[Source extract]
--------------------------------------------------

Now, major parties are attended by people on average well over 30 and compowinners are almost exclusively 40+ (at least in the old school categories).

Well, personally, I love love love what Cahir/Ghostown did. He made a demoscene course while working at Univesity of Wroclaw, Poland that netted 3 new college-aged Amiga coders all of them collaborating on compowinning prods (Amiga 500 prods)

I also personally know of 2 demosceners whose teenage kids are participating.
Is that enough? Should there be more? Is it all for nothing? I do not know.

Will demoscene events ever look remotely like they did in early 1990s? I do not think so.
Will the scene die off in a decade or so? Maybe, maybe not. Will 1980s platforms be relevant in the demoscene 10 years from now? I don't know.

But it's UNESCO recognized cultural heritage in Sweden, France, Germany, Finland, so maybe it means something and maybe it will carry over for centuries... who knows?

It remains in my opinion one of the most exciting ways of mastering a complex technology and media constraints inside out while keeping teams very small, passions high and motivations as truly non-profit as they can be.
added on the 2026-06-07 01:31:27 by zajc zajc
Many public events will never look like they did in the 90s-2000s, with many entertainment fields moving online and separating into their own bubbles. Not to mention being public about your activities is unsafe and/or quite expensive.

Still, there's lots of young folks nowadays are making game mods, romhacks, fangames, animations and stuff. Unless we tell them where we are, what we can do and what THEY can do with what we know and have, that's where they'll aggregate.

--------------------------------------------------

[Excerpted data]
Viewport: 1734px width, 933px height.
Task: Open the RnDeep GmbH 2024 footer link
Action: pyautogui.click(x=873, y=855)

--------------------------------------------------

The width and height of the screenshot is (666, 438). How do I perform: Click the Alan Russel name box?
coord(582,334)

--------------------------------------------------

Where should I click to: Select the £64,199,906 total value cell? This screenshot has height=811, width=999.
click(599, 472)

--------------------------------------------------

[What is required] Pick up the forum discussion about the demoscene's future and continue it from its last sentence. The data has no connection to the demoscene discussion.

[Task output]
For sure it dying, is only us that cares about this ... But we (hope for most) have another 20++- years or so to still enjoy the classic machines/technical interest together with parties and fun .... Even if in only do ascii stuff here and there i alays got Amigas running and watch the latest productions and it`s much quality and skills involved, so much cool stuff and cool peoplez still around ...

Btw: I`m talking about the Amiga freaks that are indeed age 40+ now.. I was always the youngest at demoscene (and Amiga in general) events around here and i am 44 now. N

Nobody else cares about our machine and that`s fine, trying to interest the younger guys and our kids to this hobby is almost impossible .. They do their own thing, as we do ours :)
added on the 2026-06-07 12:29:45 by kRiZ^cMz kRiZ^cMz
Myo is right here. It’s little bubbles online; scenes are a thing of the past (until it all come back, who knows, in a decade or so following a post-ai diaspora)

Lots of young people talk about old trackers and videogame music or chiptune as well online. Tons of other into pixel art, emulations or look at live coding and other interests… but the goal is not to join a scene to find a group, coexist, and collaborate (and listen). The goal for them is visibility, content, attention.
A scene generally tries to aggressively gatekeep against people who don’t engage with others; and when wolves manage to infiltrate, they can destroy it from within.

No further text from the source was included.